Le conseil compte demander à la cour d'appel de Paris au premier jour du procès lundi d'ordonner une expertise médicale afin d'évaluer la capacité de son client à être présent aux débats.
Le procès est prévu jusqu'au 3 juin.
Dans cette affaire, qui a valu à l'ancien président de la République, Nicolas Sarkozy, d'être condamné en première instance à cinq ans de prison ferme, il est notamment reproché à Claude Guéant, aujourd'hui âgé de 81 ans, d'avoir œuvré à la conclusion d'un "pacte de corruption".
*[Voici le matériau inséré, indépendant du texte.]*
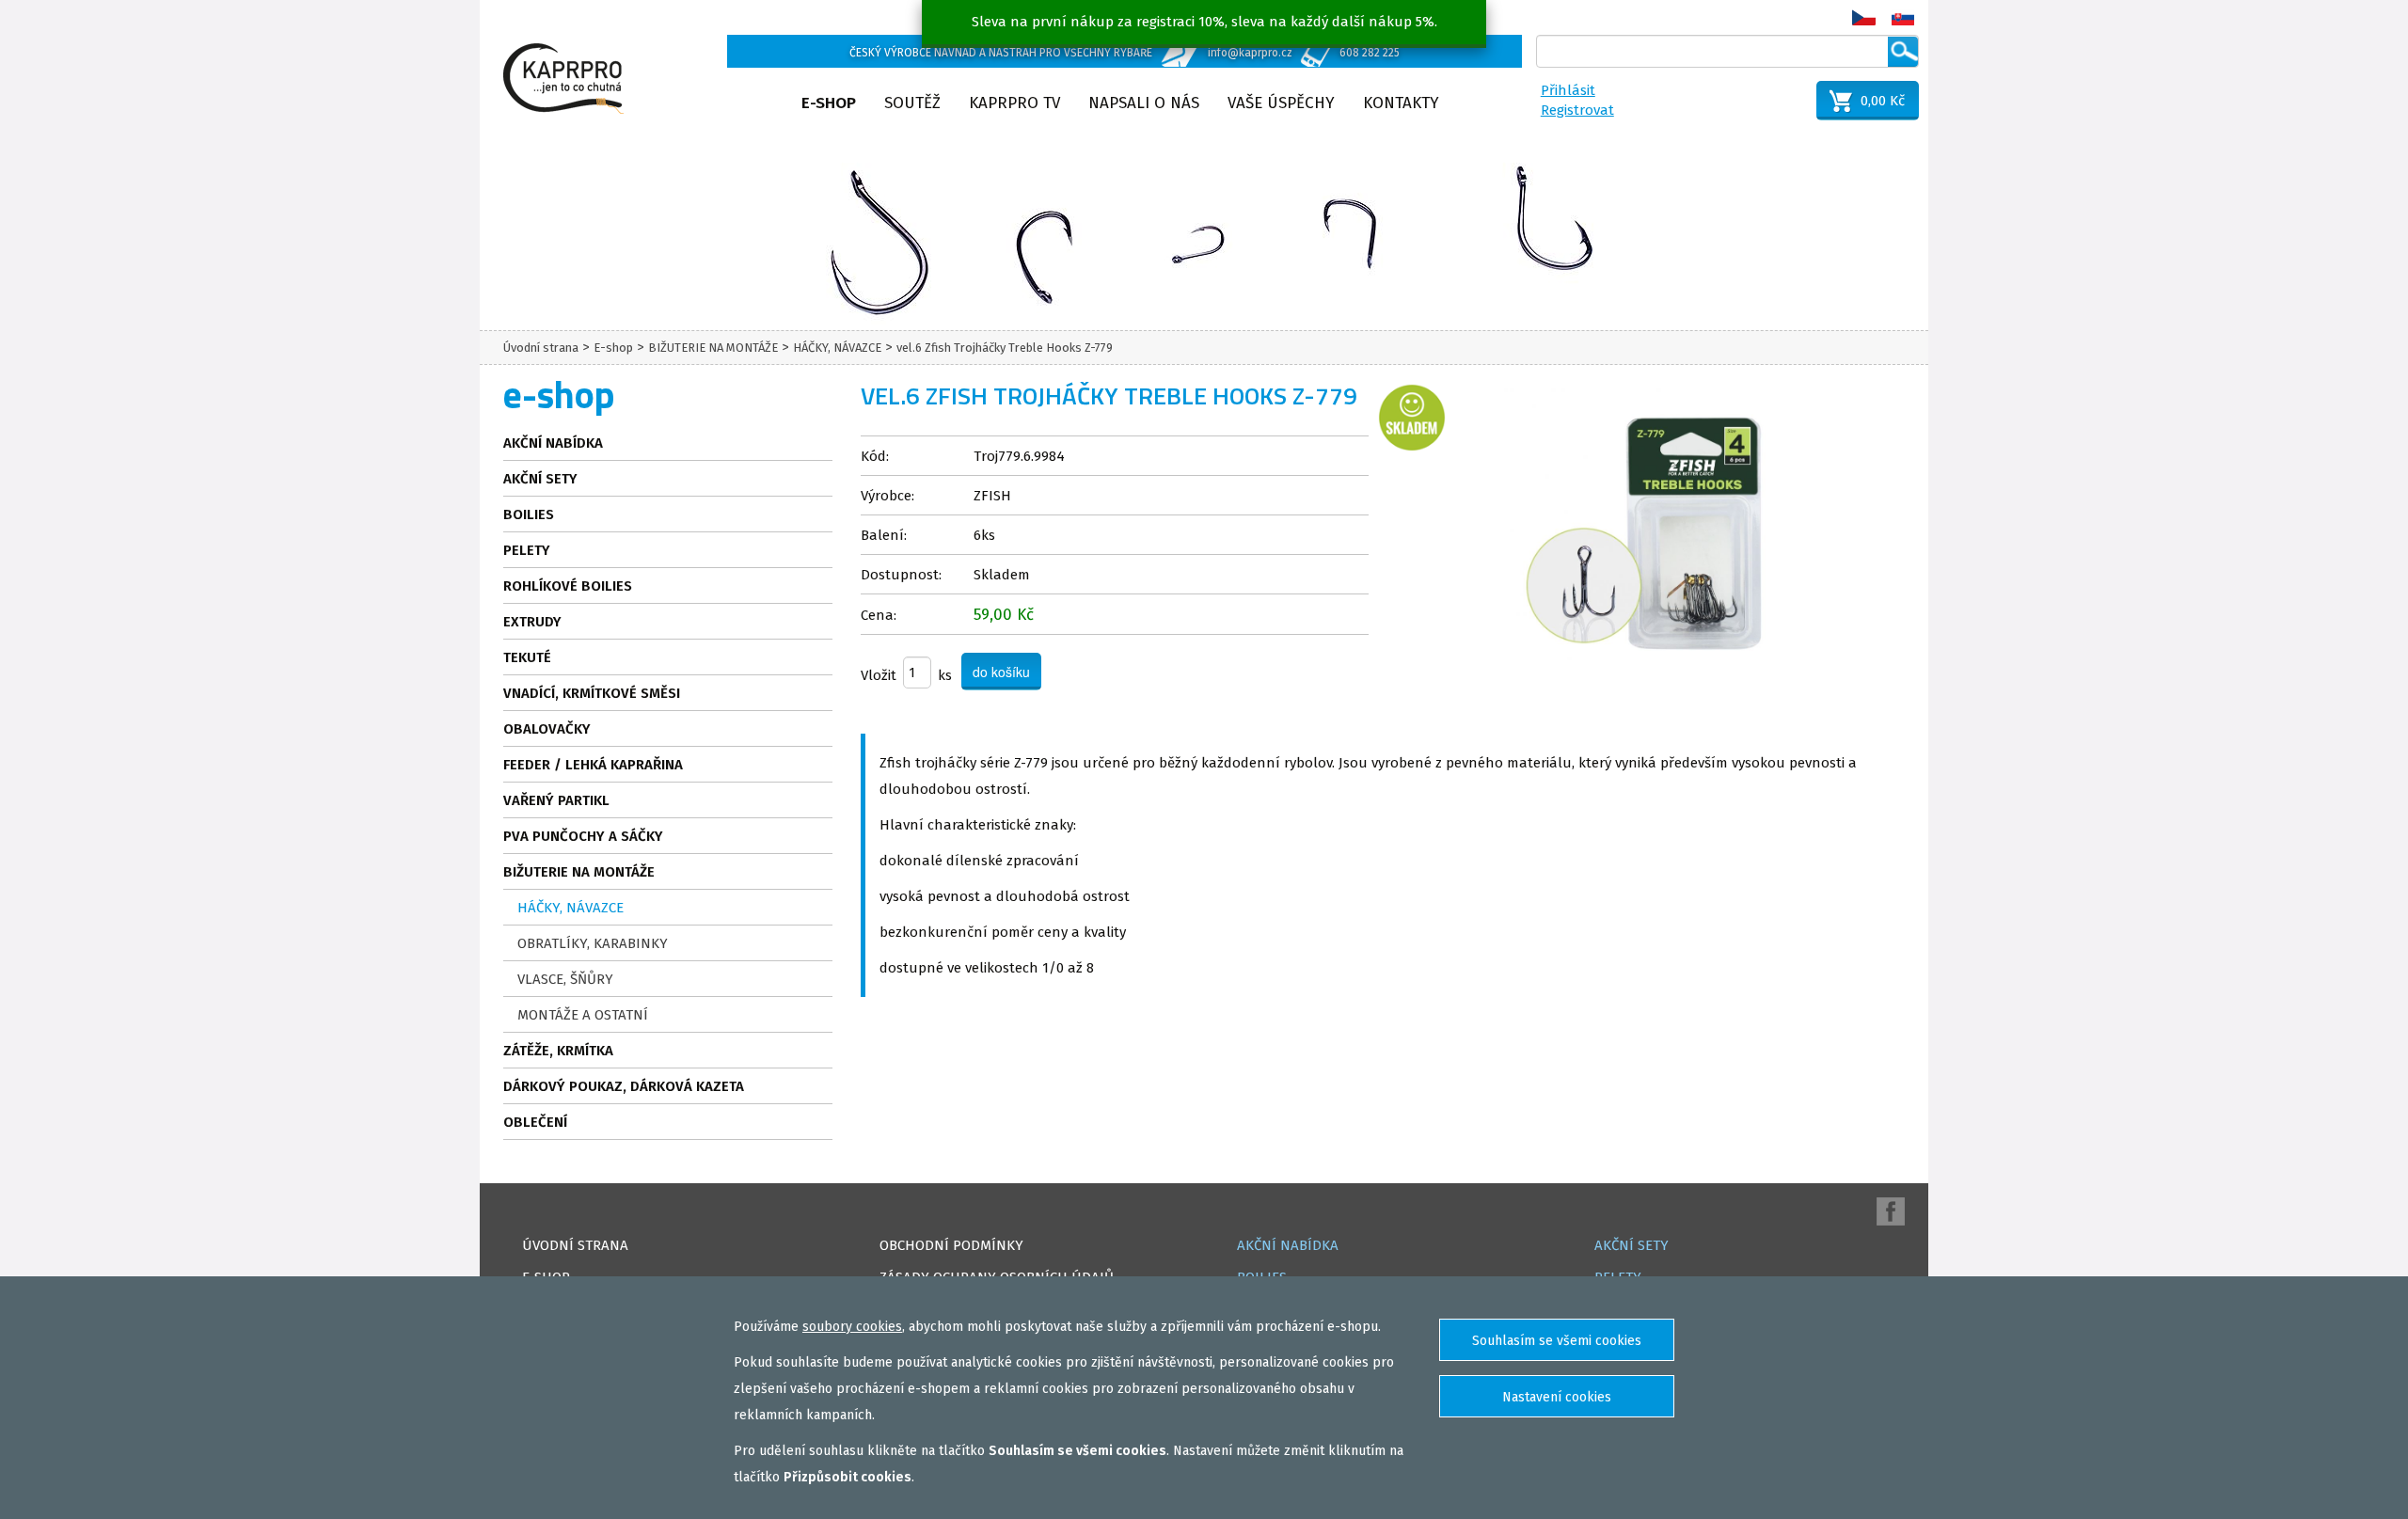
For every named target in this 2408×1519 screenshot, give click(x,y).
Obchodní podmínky (951, 1245)
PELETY (526, 550)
Le bras droit de Nicolas Sarkzoy a discrètement rencontré le beau-frère du dictateur Mouammar Kadhafi, Abdallah Senoussi, condamné par défaut à la perpétuité en France pour son rôle dans l'attentat du DC-10 de l'UTA qui a coûté la vie à 170 personnes en 1989, et qui cherchait à se faire absoudre. M. Guéant dit avoir été piégé par M. Senoussi.
Il a été condamné en première instance dans cette affaire à six ans de prison pour toute une série de délits, dont corruption, trafic d'influence passive, faux et usage de faux et association de malfaiteurs. Tenant compte de sa santé, le tribunal n'a pas assorti cette peine d'un mandat de dépôt. Il a par ailleurs été condamné à 250.000 euros d'amende.